Amy O'Connell, MD, PhD  

Amy O'Connell, MD, PhD

Project title: T Cell Receptor Repertoire Sequencing Enhances Specificity of Newborn Screening for SCID in Premature Infants

Infants born prematurely have abnormal development of several organ systems, leading to orphan diseases of the eyes (retinopathy of prematurity), lungs (chronic lung disease), and other systems. Our research has shown that some premature infants may also develop a disease of their immune system, specifically impacting the development of their T cells. Some former premature babies have low numbers of T cells, but it’s hard to know if the function of the T cells is impaired because the traditional tests are not accurate in premature infants. For this pilot study, we will use a technique that assesses how many diverse T cell receptors are in a blood sample from these infants. If T cells are functioning normally, there will be a diverse set/repertoire of these receptors. This will help us to determine whether some premature infants have abnormal T cell development due to their prematurity.
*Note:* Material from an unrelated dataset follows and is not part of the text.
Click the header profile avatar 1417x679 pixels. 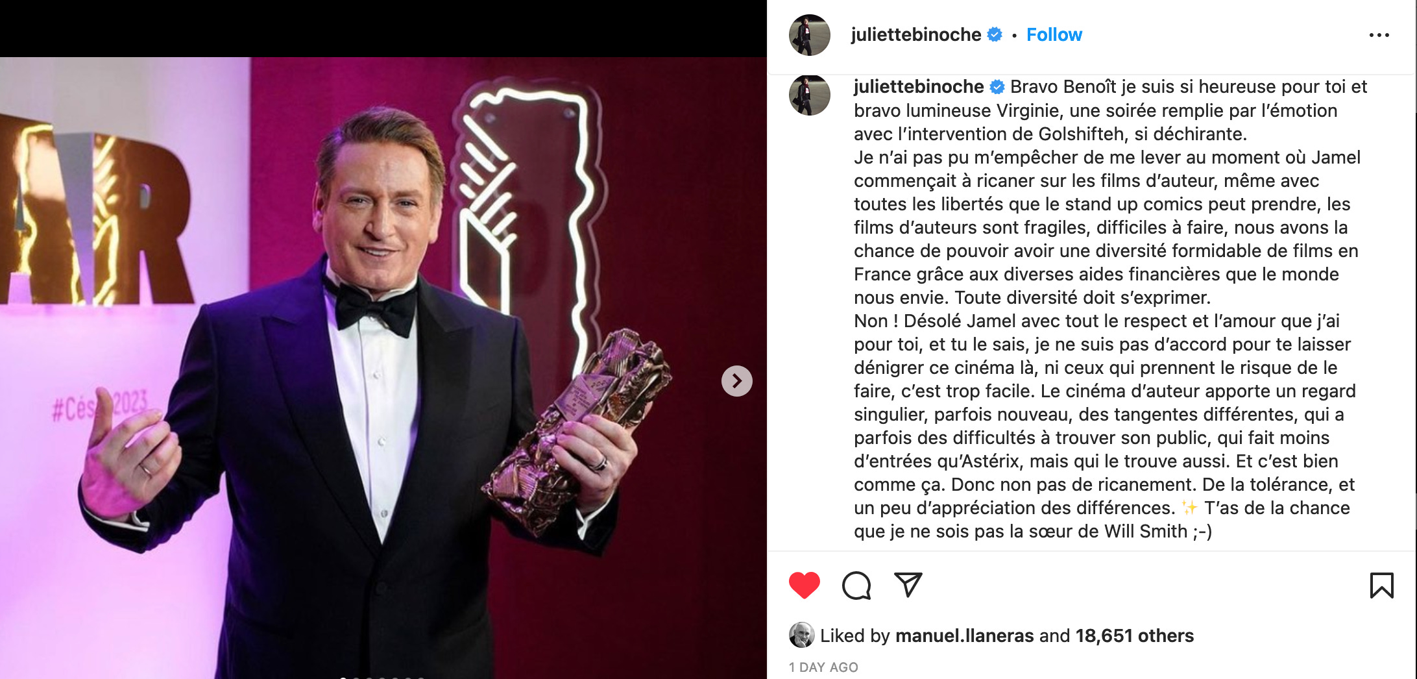[809, 35]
It may also improve newborn screening for another orphan disease, severe combined immunodeficiency (SCID), by giving us an easier way to check T cell activity during prematurity, as traditional tests often give false-positive results in premature infants.

Anne O'Donnell, MD, PhD 

Anne O'Donnell-Luria, MD, PhD

Project title: Investigating the contribution of non-coding genetic changes to unsolved cases

Despite improvements in our ability to read the human genome, our understanding of how changes in the genome impact human disease remains limited. For example, although we know that disease-causing genetic changes can be located throughout the genome, current genetic testing is largely limited to only 1% of the human genome, which is the portion that codes for proteins. By contrast, genetic changes in the other 99% of the genome that alter when and where these proteins are produced are routinely ignored during genetic testing due to our poor ability to interpret their functional impact. This limitation hampers our ability to diagnose and provide targeted therapies for our patients. In this proposal, we aim to improve the diagnosis of patients with rare disorders by leveraging a novel method that determines whether a genetic change alters when and where a protein is produced, thereby enabling the interpretation of genetic variants in the other 99% of the genome. We aim to evaluate nine cases that have been enrolled through the Manton Center using this approach to help identify any genetic alterations underlying their disease.


This page was last updated on November 23, 2021.